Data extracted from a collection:
=== Section Start ===

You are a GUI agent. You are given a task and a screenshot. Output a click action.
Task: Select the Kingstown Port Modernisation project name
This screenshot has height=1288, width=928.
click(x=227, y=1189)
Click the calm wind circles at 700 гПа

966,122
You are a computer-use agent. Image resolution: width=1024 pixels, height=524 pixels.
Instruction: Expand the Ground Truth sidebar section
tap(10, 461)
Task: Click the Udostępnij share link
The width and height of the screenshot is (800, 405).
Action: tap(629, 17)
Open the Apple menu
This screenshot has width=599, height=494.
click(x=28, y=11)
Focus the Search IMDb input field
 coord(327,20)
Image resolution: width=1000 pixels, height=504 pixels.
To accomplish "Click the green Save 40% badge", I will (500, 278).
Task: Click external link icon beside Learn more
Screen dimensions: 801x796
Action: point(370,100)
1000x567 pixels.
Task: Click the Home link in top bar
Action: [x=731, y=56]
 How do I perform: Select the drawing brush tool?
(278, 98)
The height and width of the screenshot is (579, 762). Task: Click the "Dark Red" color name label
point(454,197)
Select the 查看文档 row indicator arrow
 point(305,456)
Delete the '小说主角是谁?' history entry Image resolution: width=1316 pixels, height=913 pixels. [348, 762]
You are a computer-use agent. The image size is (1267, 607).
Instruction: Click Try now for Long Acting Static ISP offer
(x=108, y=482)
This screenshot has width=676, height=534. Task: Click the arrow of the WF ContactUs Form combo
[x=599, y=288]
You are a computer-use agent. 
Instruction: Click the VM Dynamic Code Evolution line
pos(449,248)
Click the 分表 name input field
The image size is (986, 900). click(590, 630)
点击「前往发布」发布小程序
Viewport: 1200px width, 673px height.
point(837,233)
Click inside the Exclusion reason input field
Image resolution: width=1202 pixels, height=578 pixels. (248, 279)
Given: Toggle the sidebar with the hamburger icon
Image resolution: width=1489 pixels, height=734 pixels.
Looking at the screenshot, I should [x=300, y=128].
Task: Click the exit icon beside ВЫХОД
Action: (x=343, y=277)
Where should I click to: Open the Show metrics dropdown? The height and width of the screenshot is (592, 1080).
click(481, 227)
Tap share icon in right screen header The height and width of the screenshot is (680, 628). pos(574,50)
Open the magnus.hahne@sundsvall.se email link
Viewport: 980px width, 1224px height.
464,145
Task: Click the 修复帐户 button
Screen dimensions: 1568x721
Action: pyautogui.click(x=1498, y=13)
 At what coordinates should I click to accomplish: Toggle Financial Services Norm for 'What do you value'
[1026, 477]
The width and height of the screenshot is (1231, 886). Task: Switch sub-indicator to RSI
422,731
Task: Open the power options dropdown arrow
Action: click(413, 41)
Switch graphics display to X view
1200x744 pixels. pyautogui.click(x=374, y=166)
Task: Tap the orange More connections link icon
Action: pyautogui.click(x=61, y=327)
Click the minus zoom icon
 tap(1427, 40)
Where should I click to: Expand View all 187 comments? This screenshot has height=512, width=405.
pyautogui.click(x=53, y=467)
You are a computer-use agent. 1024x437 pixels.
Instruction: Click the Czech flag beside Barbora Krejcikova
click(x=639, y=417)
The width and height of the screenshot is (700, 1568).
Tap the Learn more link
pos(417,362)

=== Section End ===

▶ _Task description_:
Could you print all of the entries again exactly as they stand?

▶ _Task result_:
You are a GUI agent. You are given a task and a screenshot. Output a click action.
Task: Select the Kingstown Port Modernisation project name
This screenshot has height=1288, width=928.
click(x=227, y=1189)
Click the calm wind circles at 700 гПа

966,122
You are a computer-use agent. Image resolution: width=1024 pixels, height=524 pixels.
Instruction: Expand the Ground Truth sidebar section
tap(10, 461)
Task: Click the Udostępnij share link
The width and height of the screenshot is (800, 405).
Action: tap(629, 17)
Open the Apple menu
This screenshot has width=599, height=494.
click(x=28, y=11)
Focus the Search IMDb input field
 coord(327,20)
Image resolution: width=1000 pixels, height=504 pixels.
To accomplish "Click the green Save 40% badge", I will (500, 278).
Task: Click external link icon beside Learn more
Screen dimensions: 801x796
Action: point(370,100)
1000x567 pixels.
Task: Click the Home link in top bar
Action: [x=731, y=56]
 How do I perform: Select the drawing brush tool?
(278, 98)
The height and width of the screenshot is (579, 762). Task: Click the "Dark Red" color name label
point(454,197)
Select the 查看文档 row indicator arrow
 point(305,456)
Delete the '小说主角是谁?' history entry Image resolution: width=1316 pixels, height=913 pixels. [348, 762]
You are a computer-use agent. The image size is (1267, 607).
Instruction: Click Try now for Long Acting Static ISP offer
(x=108, y=482)
This screenshot has width=676, height=534. Task: Click the arrow of the WF ContactUs Form combo
[x=599, y=288]
You are a computer-use agent. 
Instruction: Click the VM Dynamic Code Evolution line
pos(449,248)
Click the 分表 name input field
The image size is (986, 900). click(590, 630)
点击「前往发布」发布小程序
Viewport: 1200px width, 673px height.
point(837,233)
Click inside the Exclusion reason input field
Image resolution: width=1202 pixels, height=578 pixels. (248, 279)
Given: Toggle the sidebar with the hamburger icon
Image resolution: width=1489 pixels, height=734 pixels.
Looking at the screenshot, I should [x=300, y=128].
Task: Click the exit icon beside ВЫХОД
Action: (x=343, y=277)
Where should I click to: Open the Show metrics dropdown? The height and width of the screenshot is (592, 1080).
click(481, 227)
Tap share icon in right screen header The height and width of the screenshot is (680, 628). pos(574,50)
Open the magnus.hahne@sundsvall.se email link
Viewport: 980px width, 1224px height.
464,145
Task: Click the 修复帐户 button
Screen dimensions: 1568x721
Action: pyautogui.click(x=1498, y=13)
 At what coordinates should I click to accomplish: Toggle Financial Services Norm for 'What do you value'
[1026, 477]
The width and height of the screenshot is (1231, 886). Task: Switch sub-indicator to RSI
422,731
Task: Open the power options dropdown arrow
Action: click(413, 41)
Switch graphics display to X view
1200x744 pixels. pyautogui.click(x=374, y=166)
Task: Tap the orange More connections link icon
Action: pyautogui.click(x=61, y=327)
Click the minus zoom icon
 tap(1427, 40)
Where should I click to: Expand View all 187 comments? This screenshot has height=512, width=405.
pyautogui.click(x=53, y=467)
You are a computer-use agent. 1024x437 pixels.
Instruction: Click the Czech flag beside Barbora Krejcikova
click(x=639, y=417)
The width and height of the screenshot is (700, 1568).
Tap the Learn more link
pos(417,362)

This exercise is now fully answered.